* Exercise aim: Revise the records below by changing every "GUI agent" to "GUI assistant", keeping all other text the same.

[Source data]
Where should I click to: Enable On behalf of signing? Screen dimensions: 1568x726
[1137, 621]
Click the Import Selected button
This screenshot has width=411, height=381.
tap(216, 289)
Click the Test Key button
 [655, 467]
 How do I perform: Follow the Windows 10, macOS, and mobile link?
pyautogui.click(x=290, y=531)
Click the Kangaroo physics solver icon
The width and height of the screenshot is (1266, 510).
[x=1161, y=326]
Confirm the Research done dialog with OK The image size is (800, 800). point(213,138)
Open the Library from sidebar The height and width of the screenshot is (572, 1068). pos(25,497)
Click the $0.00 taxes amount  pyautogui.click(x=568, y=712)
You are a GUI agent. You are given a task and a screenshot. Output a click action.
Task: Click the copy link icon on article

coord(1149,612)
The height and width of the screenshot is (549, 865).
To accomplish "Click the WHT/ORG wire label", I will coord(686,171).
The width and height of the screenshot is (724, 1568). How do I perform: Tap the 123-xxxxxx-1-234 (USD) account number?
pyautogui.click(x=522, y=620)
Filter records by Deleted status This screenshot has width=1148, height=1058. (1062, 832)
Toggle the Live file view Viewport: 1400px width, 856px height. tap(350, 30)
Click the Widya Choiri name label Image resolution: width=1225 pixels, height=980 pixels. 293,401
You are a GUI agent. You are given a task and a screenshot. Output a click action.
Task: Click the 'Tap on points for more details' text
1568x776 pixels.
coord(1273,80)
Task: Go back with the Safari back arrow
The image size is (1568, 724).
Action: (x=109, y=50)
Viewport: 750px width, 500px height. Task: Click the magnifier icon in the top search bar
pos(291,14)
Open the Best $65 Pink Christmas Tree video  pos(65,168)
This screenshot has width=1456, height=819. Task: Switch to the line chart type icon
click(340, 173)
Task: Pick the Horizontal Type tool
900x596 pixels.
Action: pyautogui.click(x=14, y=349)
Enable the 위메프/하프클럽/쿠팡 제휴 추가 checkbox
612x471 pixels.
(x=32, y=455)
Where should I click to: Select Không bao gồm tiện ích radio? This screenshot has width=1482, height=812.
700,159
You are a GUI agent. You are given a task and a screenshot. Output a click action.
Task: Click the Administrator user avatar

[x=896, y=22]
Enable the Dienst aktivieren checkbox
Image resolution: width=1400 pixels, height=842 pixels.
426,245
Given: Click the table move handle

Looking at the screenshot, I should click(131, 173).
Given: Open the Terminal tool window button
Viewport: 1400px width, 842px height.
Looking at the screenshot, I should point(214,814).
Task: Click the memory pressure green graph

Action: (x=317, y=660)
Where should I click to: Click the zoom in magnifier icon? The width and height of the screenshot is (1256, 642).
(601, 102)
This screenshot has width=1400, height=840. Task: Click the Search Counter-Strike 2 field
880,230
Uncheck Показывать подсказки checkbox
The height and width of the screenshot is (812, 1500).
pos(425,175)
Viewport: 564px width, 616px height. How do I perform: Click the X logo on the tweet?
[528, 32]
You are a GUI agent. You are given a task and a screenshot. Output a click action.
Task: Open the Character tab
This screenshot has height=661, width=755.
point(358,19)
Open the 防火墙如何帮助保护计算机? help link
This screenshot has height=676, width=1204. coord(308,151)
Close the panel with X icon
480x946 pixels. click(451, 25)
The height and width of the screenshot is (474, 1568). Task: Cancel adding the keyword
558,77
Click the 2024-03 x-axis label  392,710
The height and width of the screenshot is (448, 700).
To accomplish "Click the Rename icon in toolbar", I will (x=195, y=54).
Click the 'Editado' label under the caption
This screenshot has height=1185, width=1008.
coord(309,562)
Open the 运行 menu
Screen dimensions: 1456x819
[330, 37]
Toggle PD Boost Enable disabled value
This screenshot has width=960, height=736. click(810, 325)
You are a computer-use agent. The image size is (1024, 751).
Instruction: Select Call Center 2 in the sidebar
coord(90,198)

* Finished task:
Where should I click to: Enable On behalf of signing? Screen dimensions: 1568x726
[1137, 621]
Click the Import Selected button
This screenshot has width=411, height=381.
tap(216, 289)
Click the Test Key button
 [655, 467]
 How do I perform: Follow the Windows 10, macOS, and mobile link?
pyautogui.click(x=290, y=531)
Click the Kangaroo physics solver icon
The width and height of the screenshot is (1266, 510).
[x=1161, y=326]
Confirm the Research done dialog with OK The image size is (800, 800). point(213,138)
Open the Library from sidebar The height and width of the screenshot is (572, 1068). pos(25,497)
Click the $0.00 taxes amount  pyautogui.click(x=568, y=712)
You are a GUI assistant. You are given a task and a screenshot. Output a click action.
Task: Click the copy link icon on article

coord(1149,612)
The height and width of the screenshot is (549, 865).
To accomplish "Click the WHT/ORG wire label", I will coord(686,171).
The width and height of the screenshot is (724, 1568). How do I perform: Tap the 123-xxxxxx-1-234 (USD) account number?
pyautogui.click(x=522, y=620)
Filter records by Deleted status This screenshot has width=1148, height=1058. (1062, 832)
Toggle the Live file view Viewport: 1400px width, 856px height. tap(350, 30)
Click the Widya Choiri name label Image resolution: width=1225 pixels, height=980 pixels. 293,401
You are a GUI assistant. You are given a task and a screenshot. Output a click action.
Task: Click the 'Tap on points for more details' text
1568x776 pixels.
coord(1273,80)
Task: Go back with the Safari back arrow
The image size is (1568, 724).
Action: (x=109, y=50)
Viewport: 750px width, 500px height. Task: Click the magnifier icon in the top search bar
pos(291,14)
Open the Best $65 Pink Christmas Tree video  pos(65,168)
This screenshot has width=1456, height=819. Task: Switch to the line chart type icon
click(340, 173)
Task: Pick the Horizontal Type tool
900x596 pixels.
Action: pyautogui.click(x=14, y=349)
Enable the 위메프/하프클럽/쿠팡 제휴 추가 checkbox
612x471 pixels.
(x=32, y=455)
Where should I click to: Select Không bao gồm tiện ích radio? This screenshot has width=1482, height=812.
700,159
You are a GUI assistant. You are given a task and a screenshot. Output a click action.
Task: Click the Administrator user avatar

[x=896, y=22]
Enable the Dienst aktivieren checkbox
Image resolution: width=1400 pixels, height=842 pixels.
426,245
Given: Click the table move handle

Looking at the screenshot, I should click(131, 173).
Given: Open the Terminal tool window button
Viewport: 1400px width, 842px height.
Looking at the screenshot, I should point(214,814).
Task: Click the memory pressure green graph

Action: (x=317, y=660)
Where should I click to: Click the zoom in magnifier icon? The width and height of the screenshot is (1256, 642).
(601, 102)
This screenshot has width=1400, height=840. Task: Click the Search Counter-Strike 2 field
880,230
Uncheck Показывать подсказки checkbox
The height and width of the screenshot is (812, 1500).
pos(425,175)
Viewport: 564px width, 616px height. How do I perform: Click the X logo on the tweet?
[528, 32]
You are a GUI assistant. You are given a task and a screenshot. Output a click action.
Task: Open the Character tab
This screenshot has height=661, width=755.
point(358,19)
Open the 防火墙如何帮助保护计算机? help link
This screenshot has height=676, width=1204. coord(308,151)
Close the panel with X icon
480x946 pixels. click(451, 25)
The height and width of the screenshot is (474, 1568). Task: Cancel adding the keyword
558,77
Click the 2024-03 x-axis label  392,710
The height and width of the screenshot is (448, 700).
To accomplish "Click the Rename icon in toolbar", I will (x=195, y=54).
Click the 'Editado' label under the caption
This screenshot has height=1185, width=1008.
coord(309,562)
Open the 运行 menu
Screen dimensions: 1456x819
[330, 37]
Toggle PD Boost Enable disabled value
This screenshot has width=960, height=736. click(810, 325)
You are a computer-use agent. The image size is (1024, 751).
Instruction: Select Call Center 2 in the sidebar
coord(90,198)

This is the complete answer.